• What you have to do:
Exactly as written, print each record in the listing.

━━━━━ Stored data ━━━━━

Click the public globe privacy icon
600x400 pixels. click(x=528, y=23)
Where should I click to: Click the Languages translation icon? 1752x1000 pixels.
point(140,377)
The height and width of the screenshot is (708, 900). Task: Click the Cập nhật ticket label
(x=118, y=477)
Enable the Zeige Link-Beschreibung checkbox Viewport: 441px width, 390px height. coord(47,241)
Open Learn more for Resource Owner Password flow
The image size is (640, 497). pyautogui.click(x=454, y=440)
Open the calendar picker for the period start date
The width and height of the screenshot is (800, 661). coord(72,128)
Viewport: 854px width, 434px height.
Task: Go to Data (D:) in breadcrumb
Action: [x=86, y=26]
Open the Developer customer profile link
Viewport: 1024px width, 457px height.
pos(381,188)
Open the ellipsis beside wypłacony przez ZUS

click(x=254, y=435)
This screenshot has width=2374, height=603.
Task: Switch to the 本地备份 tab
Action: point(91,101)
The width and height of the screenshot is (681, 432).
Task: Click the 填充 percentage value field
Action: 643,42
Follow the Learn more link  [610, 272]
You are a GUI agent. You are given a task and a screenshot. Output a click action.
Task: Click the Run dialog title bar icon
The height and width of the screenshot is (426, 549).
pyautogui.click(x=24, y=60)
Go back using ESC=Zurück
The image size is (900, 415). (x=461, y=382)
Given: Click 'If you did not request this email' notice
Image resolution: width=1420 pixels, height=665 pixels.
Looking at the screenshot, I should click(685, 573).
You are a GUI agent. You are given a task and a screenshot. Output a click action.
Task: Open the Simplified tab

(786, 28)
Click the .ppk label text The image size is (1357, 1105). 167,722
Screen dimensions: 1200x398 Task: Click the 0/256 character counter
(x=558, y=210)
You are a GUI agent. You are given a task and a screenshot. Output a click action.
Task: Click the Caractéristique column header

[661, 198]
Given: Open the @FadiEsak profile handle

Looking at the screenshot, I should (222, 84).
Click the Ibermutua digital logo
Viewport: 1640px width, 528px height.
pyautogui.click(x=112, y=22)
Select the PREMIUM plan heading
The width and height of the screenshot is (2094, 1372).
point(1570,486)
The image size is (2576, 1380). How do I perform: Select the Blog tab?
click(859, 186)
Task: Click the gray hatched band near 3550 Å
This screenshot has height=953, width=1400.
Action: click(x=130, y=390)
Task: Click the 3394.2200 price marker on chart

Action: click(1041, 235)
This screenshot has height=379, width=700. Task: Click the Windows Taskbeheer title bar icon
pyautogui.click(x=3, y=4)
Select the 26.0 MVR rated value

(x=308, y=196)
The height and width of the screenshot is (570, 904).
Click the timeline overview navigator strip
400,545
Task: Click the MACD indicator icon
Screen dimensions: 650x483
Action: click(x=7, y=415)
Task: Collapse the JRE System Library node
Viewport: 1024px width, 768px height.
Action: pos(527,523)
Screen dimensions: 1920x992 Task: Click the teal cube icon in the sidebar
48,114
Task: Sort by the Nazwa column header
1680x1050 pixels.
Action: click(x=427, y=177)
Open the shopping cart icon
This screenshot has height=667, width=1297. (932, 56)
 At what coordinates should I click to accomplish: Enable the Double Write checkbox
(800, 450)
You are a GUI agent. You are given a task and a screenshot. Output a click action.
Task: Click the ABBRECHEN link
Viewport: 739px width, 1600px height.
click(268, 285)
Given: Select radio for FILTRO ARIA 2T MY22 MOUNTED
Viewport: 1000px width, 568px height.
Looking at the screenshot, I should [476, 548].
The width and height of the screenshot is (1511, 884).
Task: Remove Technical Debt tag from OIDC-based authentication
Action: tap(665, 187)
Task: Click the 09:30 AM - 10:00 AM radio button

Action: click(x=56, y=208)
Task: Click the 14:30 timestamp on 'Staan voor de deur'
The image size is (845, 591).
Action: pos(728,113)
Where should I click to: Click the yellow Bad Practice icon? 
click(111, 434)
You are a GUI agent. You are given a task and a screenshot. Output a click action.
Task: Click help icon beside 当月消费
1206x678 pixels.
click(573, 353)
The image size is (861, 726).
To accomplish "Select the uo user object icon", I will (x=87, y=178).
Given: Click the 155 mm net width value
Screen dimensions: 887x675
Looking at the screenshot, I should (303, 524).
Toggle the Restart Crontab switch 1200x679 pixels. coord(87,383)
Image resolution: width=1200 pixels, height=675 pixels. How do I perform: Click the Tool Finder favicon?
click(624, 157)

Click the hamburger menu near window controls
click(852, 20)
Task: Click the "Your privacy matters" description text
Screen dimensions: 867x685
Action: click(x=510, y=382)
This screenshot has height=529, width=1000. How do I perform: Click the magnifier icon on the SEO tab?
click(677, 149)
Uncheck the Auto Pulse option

━━━━━

• Written solution:
Click the public globe privacy icon
600x400 pixels. click(x=528, y=23)
Where should I click to: Click the Languages translation icon? 1752x1000 pixels.
point(140,377)
The height and width of the screenshot is (708, 900). Task: Click the Cập nhật ticket label
(x=118, y=477)
Enable the Zeige Link-Beschreibung checkbox Viewport: 441px width, 390px height. coord(47,241)
Open Learn more for Resource Owner Password flow
The image size is (640, 497). pyautogui.click(x=454, y=440)
Open the calendar picker for the period start date
The width and height of the screenshot is (800, 661). coord(72,128)
Viewport: 854px width, 434px height.
Task: Go to Data (D:) in breadcrumb
Action: [x=86, y=26]
Open the Developer customer profile link
Viewport: 1024px width, 457px height.
pos(381,188)
Open the ellipsis beside wypłacony przez ZUS

click(x=254, y=435)
This screenshot has width=2374, height=603.
Task: Switch to the 本地备份 tab
Action: point(91,101)
The width and height of the screenshot is (681, 432).
Task: Click the 填充 percentage value field
Action: 643,42
Follow the Learn more link  [610, 272]
You are a GUI agent. You are given a task and a screenshot. Output a click action.
Task: Click the Run dialog title bar icon
The height and width of the screenshot is (426, 549).
pyautogui.click(x=24, y=60)
Go back using ESC=Zurück
The image size is (900, 415). (x=461, y=382)
Given: Click 'If you did not request this email' notice
Image resolution: width=1420 pixels, height=665 pixels.
Looking at the screenshot, I should click(685, 573).
You are a GUI agent. You are given a task and a screenshot. Output a click action.
Task: Open the Simplified tab

(786, 28)
Click the .ppk label text The image size is (1357, 1105). 167,722
Screen dimensions: 1200x398 Task: Click the 0/256 character counter
(x=558, y=210)
You are a GUI agent. You are given a task and a screenshot. Output a click action.
Task: Click the Caractéristique column header

[661, 198]
Given: Open the @FadiEsak profile handle

Looking at the screenshot, I should (222, 84).
Click the Ibermutua digital logo
Viewport: 1640px width, 528px height.
pyautogui.click(x=112, y=22)
Select the PREMIUM plan heading
The width and height of the screenshot is (2094, 1372).
point(1570,486)
The image size is (2576, 1380). How do I perform: Select the Blog tab?
click(859, 186)
Task: Click the gray hatched band near 3550 Å
This screenshot has height=953, width=1400.
Action: click(x=130, y=390)
Task: Click the 3394.2200 price marker on chart

Action: click(1041, 235)
This screenshot has height=379, width=700. Task: Click the Windows Taskbeheer title bar icon
pyautogui.click(x=3, y=4)
Select the 26.0 MVR rated value

(x=308, y=196)
The height and width of the screenshot is (570, 904).
Click the timeline overview navigator strip
400,545
Task: Click the MACD indicator icon
Screen dimensions: 650x483
Action: click(x=7, y=415)
Task: Collapse the JRE System Library node
Viewport: 1024px width, 768px height.
Action: pos(527,523)
Screen dimensions: 1920x992 Task: Click the teal cube icon in the sidebar
48,114
Task: Sort by the Nazwa column header
1680x1050 pixels.
Action: click(x=427, y=177)
Open the shopping cart icon
This screenshot has height=667, width=1297. (932, 56)
 At what coordinates should I click to accomplish: Enable the Double Write checkbox
(800, 450)
You are a GUI agent. You are given a task and a screenshot. Output a click action.
Task: Click the ABBRECHEN link
Viewport: 739px width, 1600px height.
click(268, 285)
Given: Select radio for FILTRO ARIA 2T MY22 MOUNTED
Viewport: 1000px width, 568px height.
Looking at the screenshot, I should [476, 548].
The width and height of the screenshot is (1511, 884).
Task: Remove Technical Debt tag from OIDC-based authentication
Action: tap(665, 187)
Task: Click the 09:30 AM - 10:00 AM radio button

Action: click(x=56, y=208)
Task: Click the 14:30 timestamp on 'Staan voor de deur'
The image size is (845, 591).
Action: pos(728,113)
Where should I click to: Click the yellow Bad Practice icon? 
click(111, 434)
You are a GUI agent. You are given a task and a screenshot. Output a click action.
Task: Click help icon beside 当月消费
1206x678 pixels.
click(573, 353)
The image size is (861, 726).
To accomplish "Select the uo user object icon", I will (x=87, y=178).
Given: Click the 155 mm net width value
Screen dimensions: 887x675
Looking at the screenshot, I should (303, 524).
Toggle the Restart Crontab switch 1200x679 pixels. coord(87,383)
Image resolution: width=1200 pixels, height=675 pixels. How do I perform: Click the Tool Finder favicon?
click(624, 157)

Click the hamburger menu near window controls
click(852, 20)
Task: Click the "Your privacy matters" description text
Screen dimensions: 867x685
Action: click(x=510, y=382)
This screenshot has height=529, width=1000. How do I perform: Click the magnifier icon on the SEO tab?
click(677, 149)
Uncheck the Auto Pulse option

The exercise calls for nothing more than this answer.